**TO DO**.
Each line from the beginning of the data below through the line containing "Task: Click the 100% zoom magnifier icon" should be repeated exactly, please.

RECORDS SUPPLIED Block Start

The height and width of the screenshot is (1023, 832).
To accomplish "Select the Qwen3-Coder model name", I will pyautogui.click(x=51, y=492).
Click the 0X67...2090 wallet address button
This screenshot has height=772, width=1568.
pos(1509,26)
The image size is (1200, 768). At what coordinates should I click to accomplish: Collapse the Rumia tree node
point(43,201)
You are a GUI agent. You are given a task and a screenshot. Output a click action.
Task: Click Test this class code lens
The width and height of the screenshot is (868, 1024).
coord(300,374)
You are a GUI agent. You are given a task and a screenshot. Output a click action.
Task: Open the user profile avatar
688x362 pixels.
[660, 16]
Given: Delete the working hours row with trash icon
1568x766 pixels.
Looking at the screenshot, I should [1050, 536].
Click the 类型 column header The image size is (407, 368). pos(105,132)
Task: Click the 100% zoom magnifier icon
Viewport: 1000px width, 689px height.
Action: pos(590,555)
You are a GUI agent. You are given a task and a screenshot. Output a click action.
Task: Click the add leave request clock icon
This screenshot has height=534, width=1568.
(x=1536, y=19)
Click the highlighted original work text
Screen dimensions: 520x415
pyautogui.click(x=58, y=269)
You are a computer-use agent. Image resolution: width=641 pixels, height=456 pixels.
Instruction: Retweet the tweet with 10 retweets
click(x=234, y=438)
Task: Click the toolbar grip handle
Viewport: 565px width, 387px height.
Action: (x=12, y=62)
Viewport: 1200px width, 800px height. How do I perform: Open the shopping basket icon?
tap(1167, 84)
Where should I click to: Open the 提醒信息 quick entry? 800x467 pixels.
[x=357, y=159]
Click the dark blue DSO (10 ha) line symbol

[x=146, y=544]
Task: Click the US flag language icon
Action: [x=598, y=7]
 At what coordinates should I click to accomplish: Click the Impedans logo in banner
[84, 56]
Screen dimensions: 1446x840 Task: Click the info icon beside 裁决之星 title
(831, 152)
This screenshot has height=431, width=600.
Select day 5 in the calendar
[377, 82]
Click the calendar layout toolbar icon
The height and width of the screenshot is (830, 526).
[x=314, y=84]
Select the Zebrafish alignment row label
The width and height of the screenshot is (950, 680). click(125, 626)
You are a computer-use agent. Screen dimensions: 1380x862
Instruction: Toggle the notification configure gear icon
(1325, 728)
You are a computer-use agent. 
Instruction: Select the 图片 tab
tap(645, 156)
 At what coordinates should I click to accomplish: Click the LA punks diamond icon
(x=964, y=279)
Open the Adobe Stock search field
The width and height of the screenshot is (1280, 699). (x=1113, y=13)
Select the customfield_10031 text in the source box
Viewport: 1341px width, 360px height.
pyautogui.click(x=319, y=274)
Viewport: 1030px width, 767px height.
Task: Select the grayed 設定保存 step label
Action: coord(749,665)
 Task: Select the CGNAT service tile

RECORDS SUPPLIED Block End

**WRITTEN SOLUTION**.
The height and width of the screenshot is (1023, 832).
To accomplish "Select the Qwen3-Coder model name", I will pyautogui.click(x=51, y=492).
Click the 0X67...2090 wallet address button
This screenshot has height=772, width=1568.
pos(1509,26)
The image size is (1200, 768). At what coordinates should I click to accomplish: Collapse the Rumia tree node
point(43,201)
You are a GUI agent. You are given a task and a screenshot. Output a click action.
Task: Click Test this class code lens
The width and height of the screenshot is (868, 1024).
coord(300,374)
You are a GUI agent. You are given a task and a screenshot. Output a click action.
Task: Open the user profile avatar
688x362 pixels.
[660, 16]
Given: Delete the working hours row with trash icon
1568x766 pixels.
Looking at the screenshot, I should [1050, 536].
Click the 类型 column header The image size is (407, 368). pos(105,132)
Task: Click the 100% zoom magnifier icon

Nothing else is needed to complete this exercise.